Hauptsächlich soll in Zukunft beim Planen von neuen Gebäuden darauf geachtet werden, barrierefrei zu bauen. Des Weiteren sollen die öffentlichen Straßen behindertengerecht gestaltet werden – so wird denn auch das Leitliniensystem auf den Luxemburger Straßen ausgebaut.

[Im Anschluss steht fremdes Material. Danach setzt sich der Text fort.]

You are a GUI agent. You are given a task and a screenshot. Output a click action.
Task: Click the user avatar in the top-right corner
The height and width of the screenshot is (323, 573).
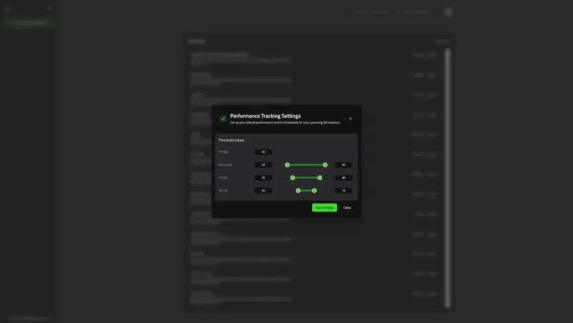click(448, 11)
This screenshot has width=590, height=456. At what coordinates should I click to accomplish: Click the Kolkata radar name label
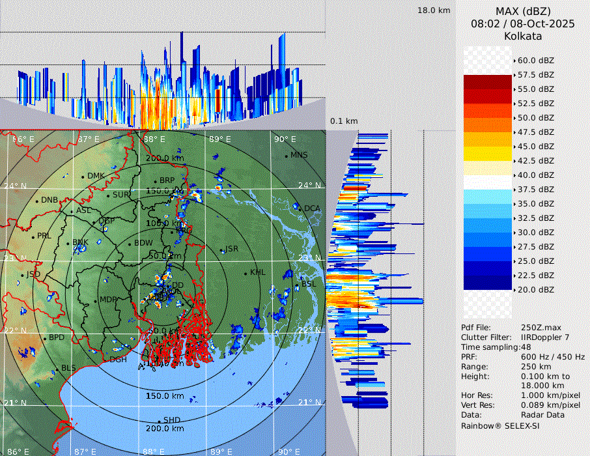click(523, 36)
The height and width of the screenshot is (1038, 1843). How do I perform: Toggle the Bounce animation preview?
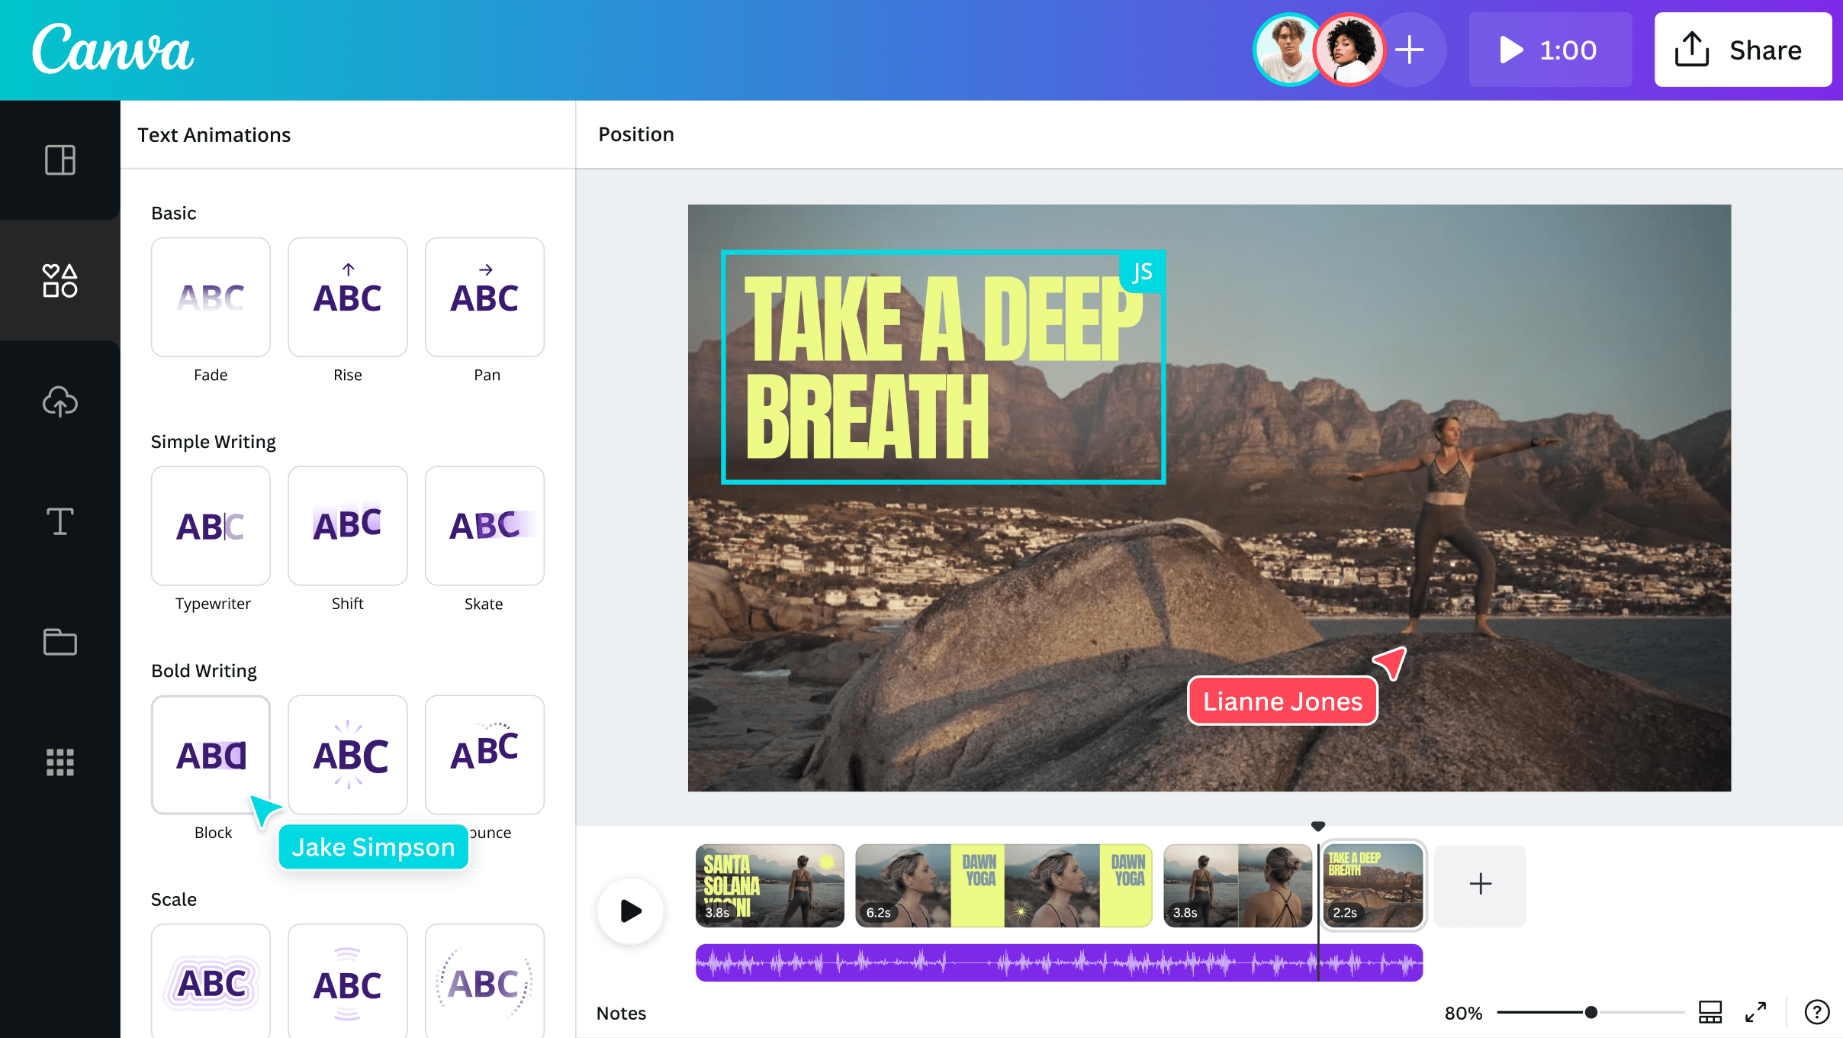tap(484, 753)
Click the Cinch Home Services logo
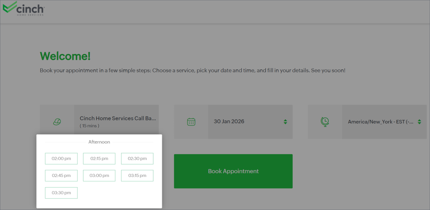The height and width of the screenshot is (210, 430). (23, 9)
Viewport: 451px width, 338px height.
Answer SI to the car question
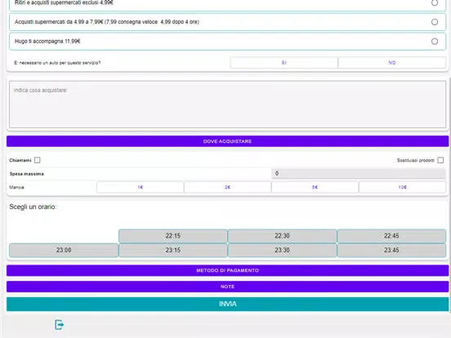pyautogui.click(x=284, y=63)
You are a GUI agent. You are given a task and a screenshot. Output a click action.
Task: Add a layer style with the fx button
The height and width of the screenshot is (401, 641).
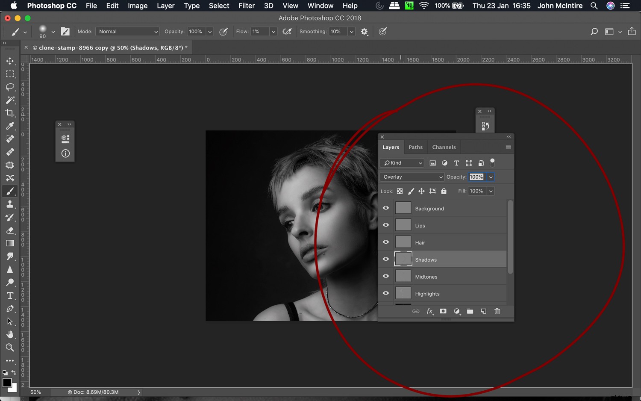point(430,311)
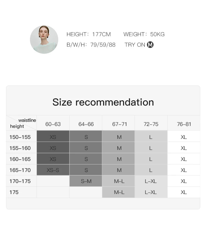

Auch Claude Millang setzt große Hoffnungen in den neuen Gesetzentwurf: „Es ist nicht nur für Blinde und Rollstuhlfahrer. Jeder profitiert von einem barrierefreien Luxemburg. Auch ältere Menschen und Personen mit einer vorübergehenden Behinderung.“

Allerdings: Wenn die Annahme des Gesetzesprojekts genauso lange auf sich warten lässt wie dessen Ausarbeitung, muss sich Luxemburg noch weitere sieben Jahre in Geduld üben in der Hoffnung auf eine barrierefreie Infrastruktur.


Chamber-Umbau

In der Sommerpause wird die Abgeordnetenkammer auf „Krautmaart“ behindertengerecht umgebaut. Es wird besonders viel Wert darauf gelegt, dass das Rednerpult mobiler wird.
Zudem werden die Bänke um einige Zentimeter verschoben, um so beispielsweise Rollstuhlfahrern einen besseren Zugang zu ermöglichen.


Access City Award

Es wird erwartet, dass 2020 etwa 120 Millionen Menschen mit Behinderung in der EU leben. Zudem steigt die Lebenserwartung der Einwohner Europas. Eines der Hauptanliegen der EU ist die Förderung der Gleichberechtigung und Zugänglichkeit.
Der Access City Award ist eine Initiative, mit der jene Städte gewürdigt werden, die für eine bessere Zugänglichkeit ihrer Bürger sorgen. Sie fördert den gleichberechtigten Zugang von Menschen mit Behinderungen zum städtischen Leben. 2016 erhielt Mailand die Auszeichnung und im vergangenen Jahr die britische Stadt Chester.